I love walking across the bridge – there are such beautiful views of the island and the bay as you make your way across. And between the town and the start of the bridge, there are some great vantage points for photos that you can access.
I would recommend leaving yourself enough time to walk, stop, photography, detour a little. It’s not hard to get away from the hordes of tourists and explore in the marshes a bit. Particularly as the tide is coming in, or the sun is setting, there are some magical views to be found!
Getting from Paris to Mont St Michel
BY CAR: Mont Saint Michel is about 350 kilometres away from France and it’s a fairly simple drive, if you have a car. The best route to take is via Caen and it should take you about four hours.
If you are driving, I would recommend stopping at the Museum of the Manuscripts of Mont Saint Michel in Avranches on the way (or on the way back) to .
When you arrive, the closest you can get in your car is about three kilometres from the island. There’s a large parking lot where you can leave the car (€9 a day in low season and €14 a day in high season).

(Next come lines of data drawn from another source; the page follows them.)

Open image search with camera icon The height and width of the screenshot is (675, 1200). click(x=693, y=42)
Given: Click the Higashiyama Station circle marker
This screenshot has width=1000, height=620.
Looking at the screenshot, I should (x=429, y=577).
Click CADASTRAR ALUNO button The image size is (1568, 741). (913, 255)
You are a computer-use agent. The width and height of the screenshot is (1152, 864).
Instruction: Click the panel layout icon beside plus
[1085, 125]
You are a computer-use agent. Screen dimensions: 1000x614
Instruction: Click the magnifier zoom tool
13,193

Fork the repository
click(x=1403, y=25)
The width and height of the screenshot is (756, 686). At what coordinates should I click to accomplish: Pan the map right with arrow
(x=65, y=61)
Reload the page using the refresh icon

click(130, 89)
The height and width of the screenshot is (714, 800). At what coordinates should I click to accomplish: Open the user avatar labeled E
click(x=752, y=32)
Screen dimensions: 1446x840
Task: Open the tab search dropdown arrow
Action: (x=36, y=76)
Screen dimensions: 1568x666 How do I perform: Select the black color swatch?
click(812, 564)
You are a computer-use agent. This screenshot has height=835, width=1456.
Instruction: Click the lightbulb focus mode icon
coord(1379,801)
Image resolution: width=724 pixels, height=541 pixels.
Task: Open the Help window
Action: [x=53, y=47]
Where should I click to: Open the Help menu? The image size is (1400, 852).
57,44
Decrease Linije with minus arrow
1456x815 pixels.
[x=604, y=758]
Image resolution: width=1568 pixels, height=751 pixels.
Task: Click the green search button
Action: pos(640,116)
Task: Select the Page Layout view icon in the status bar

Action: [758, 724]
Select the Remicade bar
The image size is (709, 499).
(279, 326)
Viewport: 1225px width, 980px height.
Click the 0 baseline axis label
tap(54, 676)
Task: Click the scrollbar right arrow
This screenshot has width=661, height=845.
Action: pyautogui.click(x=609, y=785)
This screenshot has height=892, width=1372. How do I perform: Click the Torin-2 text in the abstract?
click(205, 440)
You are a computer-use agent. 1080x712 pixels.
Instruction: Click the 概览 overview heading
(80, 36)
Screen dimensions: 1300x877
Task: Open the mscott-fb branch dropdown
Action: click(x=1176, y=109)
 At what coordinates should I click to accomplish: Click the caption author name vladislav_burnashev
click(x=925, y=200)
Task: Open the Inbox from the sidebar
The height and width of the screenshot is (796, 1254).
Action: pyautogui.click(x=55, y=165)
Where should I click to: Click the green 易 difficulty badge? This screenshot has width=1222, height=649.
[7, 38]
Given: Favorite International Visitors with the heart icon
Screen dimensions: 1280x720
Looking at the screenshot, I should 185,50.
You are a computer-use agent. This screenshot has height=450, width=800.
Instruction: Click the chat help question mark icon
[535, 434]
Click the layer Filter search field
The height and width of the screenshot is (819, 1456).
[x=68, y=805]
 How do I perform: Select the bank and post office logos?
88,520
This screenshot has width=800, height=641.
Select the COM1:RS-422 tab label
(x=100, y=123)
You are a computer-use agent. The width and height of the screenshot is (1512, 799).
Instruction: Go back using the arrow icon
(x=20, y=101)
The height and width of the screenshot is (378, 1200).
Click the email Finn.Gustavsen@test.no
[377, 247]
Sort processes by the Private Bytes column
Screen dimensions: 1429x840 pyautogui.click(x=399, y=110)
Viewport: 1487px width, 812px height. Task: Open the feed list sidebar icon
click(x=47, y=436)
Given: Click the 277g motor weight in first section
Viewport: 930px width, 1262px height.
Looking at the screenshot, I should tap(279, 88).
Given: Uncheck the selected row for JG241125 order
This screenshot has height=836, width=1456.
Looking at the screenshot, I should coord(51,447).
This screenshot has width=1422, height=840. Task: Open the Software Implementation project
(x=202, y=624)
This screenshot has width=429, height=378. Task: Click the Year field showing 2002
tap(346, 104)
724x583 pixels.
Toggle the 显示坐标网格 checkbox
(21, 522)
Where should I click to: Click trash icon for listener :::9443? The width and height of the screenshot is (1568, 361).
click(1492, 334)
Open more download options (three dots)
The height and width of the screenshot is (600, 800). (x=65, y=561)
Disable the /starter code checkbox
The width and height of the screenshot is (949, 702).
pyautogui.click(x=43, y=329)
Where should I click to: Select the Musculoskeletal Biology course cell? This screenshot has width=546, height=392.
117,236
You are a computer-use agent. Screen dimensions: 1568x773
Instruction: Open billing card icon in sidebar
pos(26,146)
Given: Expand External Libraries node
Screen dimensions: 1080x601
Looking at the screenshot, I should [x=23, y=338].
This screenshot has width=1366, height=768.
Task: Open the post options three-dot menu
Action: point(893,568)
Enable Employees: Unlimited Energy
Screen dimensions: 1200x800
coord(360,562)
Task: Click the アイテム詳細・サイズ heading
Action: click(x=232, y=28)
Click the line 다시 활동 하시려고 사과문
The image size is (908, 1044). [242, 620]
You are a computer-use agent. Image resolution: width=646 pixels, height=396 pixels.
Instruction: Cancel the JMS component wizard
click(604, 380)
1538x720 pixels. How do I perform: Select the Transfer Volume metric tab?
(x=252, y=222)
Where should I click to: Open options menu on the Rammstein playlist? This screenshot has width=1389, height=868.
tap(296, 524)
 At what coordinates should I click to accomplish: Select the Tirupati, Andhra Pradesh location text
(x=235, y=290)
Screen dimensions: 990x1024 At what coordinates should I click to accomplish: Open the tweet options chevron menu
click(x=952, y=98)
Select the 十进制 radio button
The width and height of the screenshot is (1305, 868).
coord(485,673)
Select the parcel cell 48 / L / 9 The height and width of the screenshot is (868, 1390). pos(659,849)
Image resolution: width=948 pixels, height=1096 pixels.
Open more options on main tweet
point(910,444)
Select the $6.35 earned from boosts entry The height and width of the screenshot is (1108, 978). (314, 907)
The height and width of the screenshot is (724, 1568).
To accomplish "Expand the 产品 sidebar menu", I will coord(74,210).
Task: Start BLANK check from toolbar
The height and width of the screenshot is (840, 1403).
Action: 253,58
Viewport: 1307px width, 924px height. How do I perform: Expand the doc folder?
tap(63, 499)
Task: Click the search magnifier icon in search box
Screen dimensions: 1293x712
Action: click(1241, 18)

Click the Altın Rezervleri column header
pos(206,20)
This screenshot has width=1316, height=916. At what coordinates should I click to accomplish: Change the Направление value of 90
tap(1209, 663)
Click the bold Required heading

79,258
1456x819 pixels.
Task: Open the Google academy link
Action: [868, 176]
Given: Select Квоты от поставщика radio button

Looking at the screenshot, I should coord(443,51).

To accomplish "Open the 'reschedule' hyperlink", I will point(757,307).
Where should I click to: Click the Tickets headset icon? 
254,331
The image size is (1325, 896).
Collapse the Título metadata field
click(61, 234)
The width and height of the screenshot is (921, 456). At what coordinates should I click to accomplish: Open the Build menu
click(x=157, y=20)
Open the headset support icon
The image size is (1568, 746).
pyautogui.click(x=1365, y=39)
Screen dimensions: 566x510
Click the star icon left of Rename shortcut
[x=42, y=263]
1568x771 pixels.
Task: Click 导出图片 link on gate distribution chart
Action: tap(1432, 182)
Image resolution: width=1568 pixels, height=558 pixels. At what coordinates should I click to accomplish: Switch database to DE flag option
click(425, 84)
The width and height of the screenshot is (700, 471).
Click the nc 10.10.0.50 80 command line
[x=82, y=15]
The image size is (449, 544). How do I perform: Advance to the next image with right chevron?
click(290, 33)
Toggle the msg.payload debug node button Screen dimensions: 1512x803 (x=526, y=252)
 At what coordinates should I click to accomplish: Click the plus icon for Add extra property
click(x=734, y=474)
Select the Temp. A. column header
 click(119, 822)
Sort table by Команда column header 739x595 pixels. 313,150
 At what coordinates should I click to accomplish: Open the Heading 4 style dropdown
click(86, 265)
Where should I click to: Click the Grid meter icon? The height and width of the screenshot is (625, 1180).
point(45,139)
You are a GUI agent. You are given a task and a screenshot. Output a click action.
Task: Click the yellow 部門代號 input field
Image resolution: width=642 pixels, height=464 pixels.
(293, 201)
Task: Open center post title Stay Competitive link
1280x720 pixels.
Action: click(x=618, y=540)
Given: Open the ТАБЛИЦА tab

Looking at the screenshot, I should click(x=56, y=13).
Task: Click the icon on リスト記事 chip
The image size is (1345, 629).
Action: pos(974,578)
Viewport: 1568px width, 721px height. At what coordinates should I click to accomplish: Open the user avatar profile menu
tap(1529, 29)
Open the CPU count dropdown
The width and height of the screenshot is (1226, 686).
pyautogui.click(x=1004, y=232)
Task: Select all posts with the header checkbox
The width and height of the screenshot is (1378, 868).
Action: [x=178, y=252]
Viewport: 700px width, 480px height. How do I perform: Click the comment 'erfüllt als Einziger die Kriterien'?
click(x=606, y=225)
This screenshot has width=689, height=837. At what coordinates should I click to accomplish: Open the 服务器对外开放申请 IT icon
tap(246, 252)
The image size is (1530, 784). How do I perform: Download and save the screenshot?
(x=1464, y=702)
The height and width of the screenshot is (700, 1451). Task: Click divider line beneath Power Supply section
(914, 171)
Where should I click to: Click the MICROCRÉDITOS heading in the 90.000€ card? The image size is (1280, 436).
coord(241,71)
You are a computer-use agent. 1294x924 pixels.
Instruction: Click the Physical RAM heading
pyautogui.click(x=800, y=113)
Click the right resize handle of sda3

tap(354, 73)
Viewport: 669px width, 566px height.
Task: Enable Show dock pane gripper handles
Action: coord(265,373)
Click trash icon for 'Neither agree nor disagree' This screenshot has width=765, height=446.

From the car park, you can get the free bus shuttle to the island, or it’s about a 30 minute walk. (Be warned, there can be long queues for the bus at the peak times of the day.)
BY PUBLIC TRANSPORT: If you’re coming from Paris to Mont St Michel by public transport, the best option is to catch the train to Rennes and then get the bus from the Rennes train station to Mont St Michel town.
There are quite a few TGV trains each day between Paris Montparnasse and Rennes, that can be as fast as 90 minutes. There are four buses from Rennes each day, that are timed to meet particular TGV trains. You can see the schedule here.
The bus will drop you at the Mont Saint Michel car park and from there you can catch the free bus shuttle to the island, or it’s about a 30 minute walk.
When you’re coming back to catch the bus for your return from Mont Saint Michel to Paris, leave yourself enough time to wait in the queue for the shuttle bus (or be prepared to walk, to guarantee how long it will take).
When is Mont Saint Michel open?
The general area around Mont Saint Michel is open all the time, in the same way that any town or natural bay would be. So, early in the morning or after dark, you can wander around and explore the region.
In fact, seeing as many tourists come just for a day trip, I think morning is the best time to see the streets of the island town. And sunrise and sunset are the most beautiful times of the day to get views of the island with the bay and surrounding natural areas.
The highlight of Mont Saint Michel – the abbey – does have opening times, though.
From 2 January to 30 April, it’s open every day from 09:30 – 18:00.
From 2 May to 31 August, it’s open every day from 09:00 – 19:00.
From 1 September to 31 December, it’s open every day from 09:30 – 18:00.
How much does it cost to visit Mont Saint Michel?
It is free to visit the general Mont Saint Michel area, including the town on the island. The shuttle bus that runs between the main parking lot and the island is also free.
But there is a cost to visit the Mont Saint Michel Abbey. Admission to the abbey is €10 for adults and €8 for concession.
Where to stay at Mont St Michel
When it comes to accommodation at Mont St Michel, there are three locations to consider. Do you want to stay on the island itself, in the mainland town, or in a different nearby town?
The benefit of the island is that you are staying in the heart of the site, surrounded by the history, with a unique experience. However, the accommodation here is expensive and many of the rooms are actually quite small because of the limited space. Still, the best hotels in Mont Saint Michel island are Auberge Saint Pierre, or Les Terrasses Poulard, or La Vieille Auberge.
Just a little but further away is the town of Beauvoir, where you can still easily access Mont Saint Michel but you’ll get much cheaper prices for accommodation. If you don’t mind a 20 minute walk to the bus station, I would recommend Le Beauvoir.